As a consolation prize the Otter 16 is a rocketship compared to most other general-purpose canoes, which means you’re not going to get whupped too badly … and as an added bonus it doesn’t cost but a few hundred more than an Old Town Camper.

You bet. I’ve been looking and the things are high dollar. I want to stay fairly cheap, the wife will freak out if I drop a grand on one. So I want to stay $500-600, maybe $800 if I have too. Guess it could be the next however many b-days, and christmas gifts to make up for it.

About the only way …
I can imagine you coming close to (but not matching) the speed of a 16 ft Blackhawk for less than a grand would be to luck into buying a used 17 ft fiberglass canoe with good (i.e. thin & efficient) entry lines (weighing 65 to 70 lbs) … and setting it up with gunwale mounted oar sockets and rowing it while facing backwards on the bow seat. The stern paddler can contribute with paddling and/or steering/ruddering effort … but the rower will be doing most of the work for forward propulsion (use spoon blade 7’ oars @ < $100/pr). This way … your family’s inexperience won’t hamper you much as rowing is extremely easy … your kids will be able to do it right away.

There is no way…
you are going to find a canoe that will best the Blackhawk 16 and hold four of you for under a grand!

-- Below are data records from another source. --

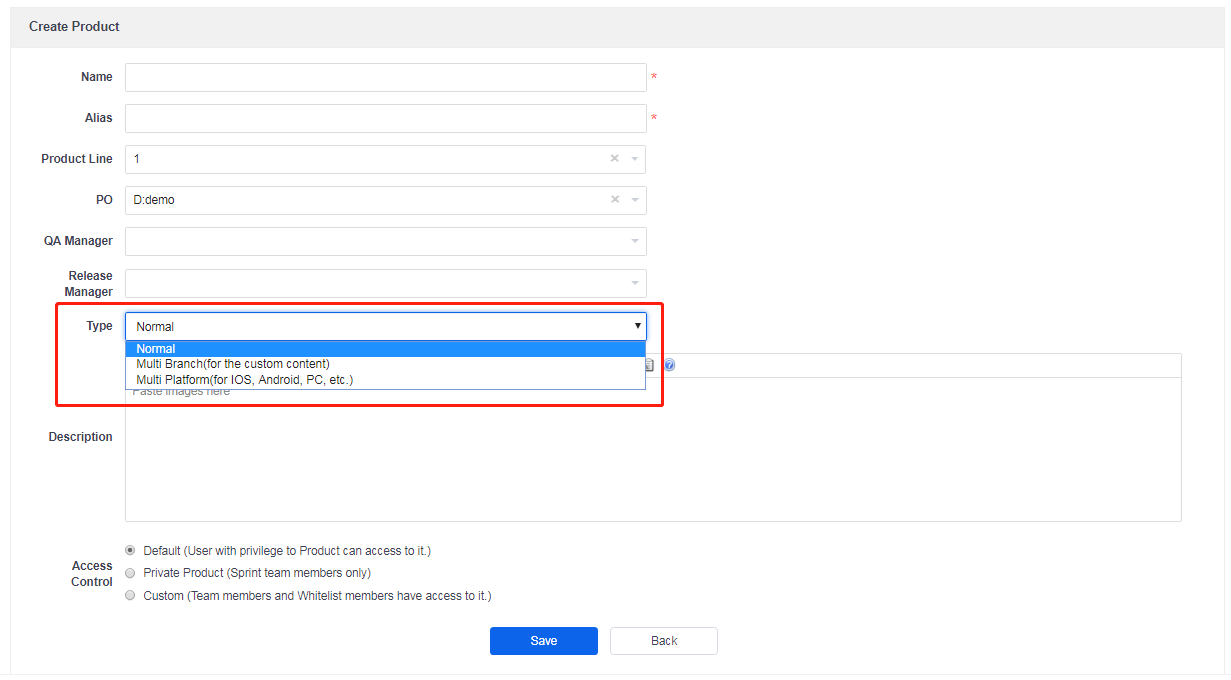
Task: Click the Save button
Action: (x=543, y=641)
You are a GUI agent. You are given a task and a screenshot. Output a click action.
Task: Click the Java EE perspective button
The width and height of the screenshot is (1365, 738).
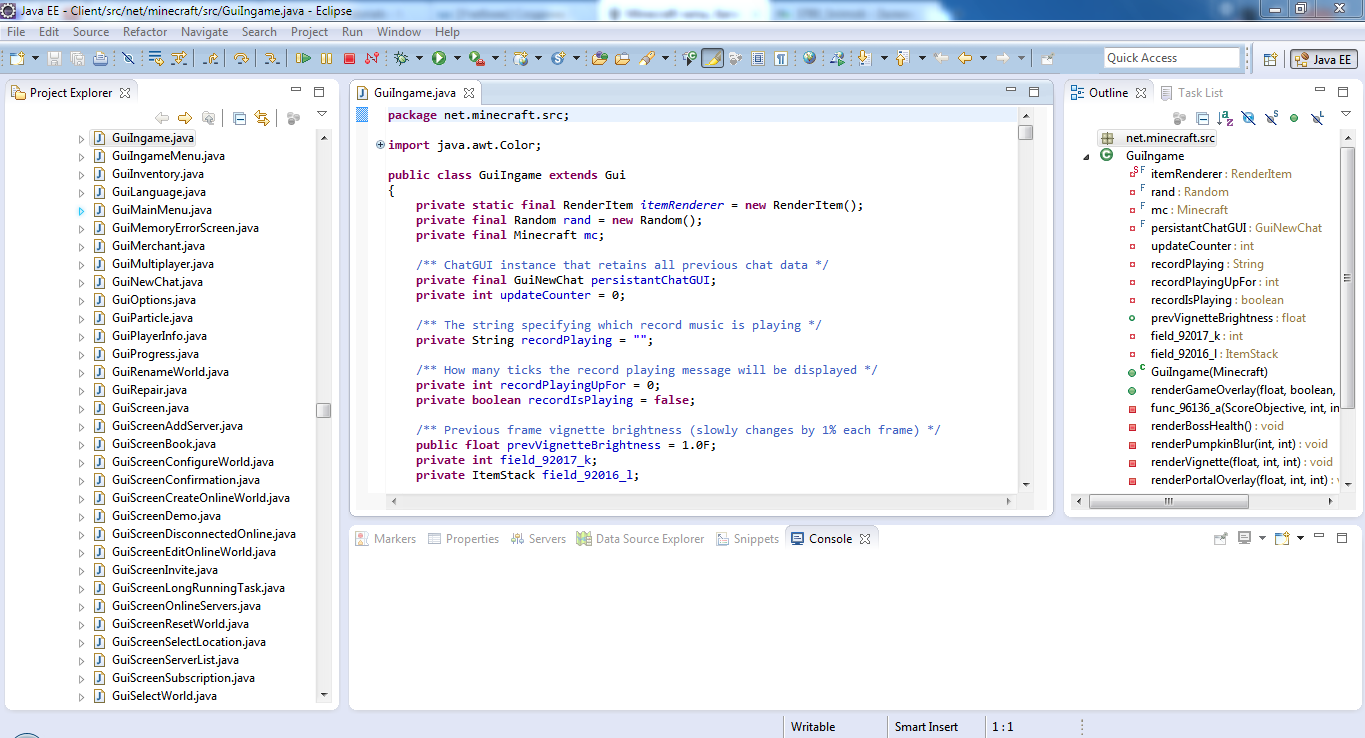1323,59
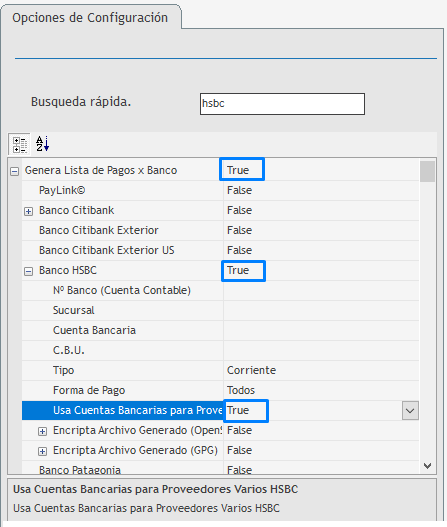Click the Busqueda rápida search field
Screen dimensions: 447x527
pos(282,104)
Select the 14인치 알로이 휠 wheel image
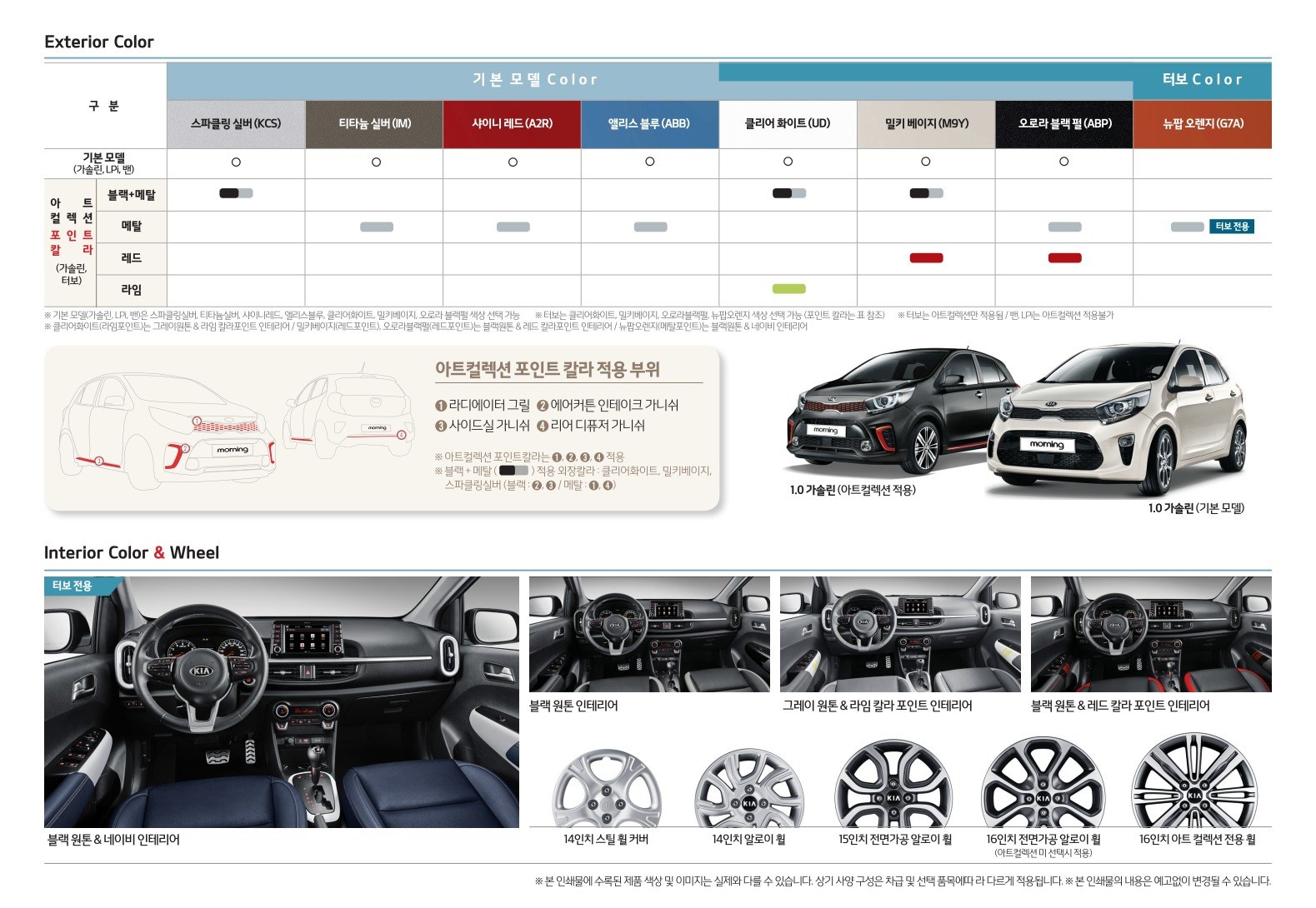 748,789
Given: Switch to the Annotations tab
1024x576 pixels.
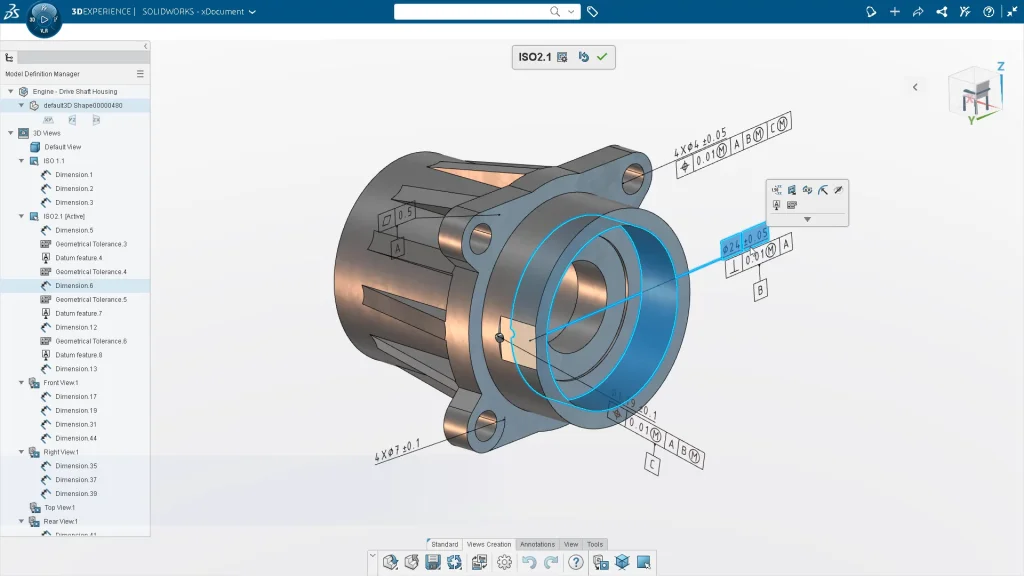Looking at the screenshot, I should 537,544.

Check out the Penobscots and look for a used one.



Even if
If the Blackhack has 4 people in it also it seems like there should be something comparable. Or maybe I can find a used Blackhawk. Hmmn

Fast and stable do not mix…
, you are going to have to choose on or the other. I would look at the Mad River Explorer 16 and add a center bench seat or get a snap-in center seat. The reason that I am putting this suggestion out there is because this boat is a good all-around boat and a staple for Mad River for many years as a recreational canoe that performs better than most. You may also want to get something even longer than the Explorer due to the four person capacity that you require. In that case, the only way o stay in you budget is to go with an Old Town Discovery 169, the staple boat for Old Town. These boats are both going to be heavy(1 80lbs and the other 85lbs), but the only way to get lighter is to go into royalex which cost in the neighborhood of $1100-$1300 for the size you are looking for. You will get lighter weight and a much more repairable material than plastic. It is also just as impact resistant and not as prone to hog back, oil can, or whatever you call it(the disfiguring of the bottom). It sounds like you are in Florida or somewhere like that, so I don’t know how much I can help you, but I have a discovery, brand new red, for $650 and they are usually $850. If you are interested or if you have any questions, call me at (800)874-5272 and I will try to help you. --Gavin


Competing requirements
As the others said, speed and stability are conflicting requirements. You’ve gotten recommendations for decent 16’ canoes, but I can’t imagine putting 4 people in one, especially as old as your kids are. All kids do is get bigger! Add your desire to put camping gear in it too, and you’re looking at something much bigger. I would recommend at least a 17’, and if you’re serious about the camping in one boat with 4 people, maybe 18’. The thought of Class II water with 4 people in a boat is pretty spooky too.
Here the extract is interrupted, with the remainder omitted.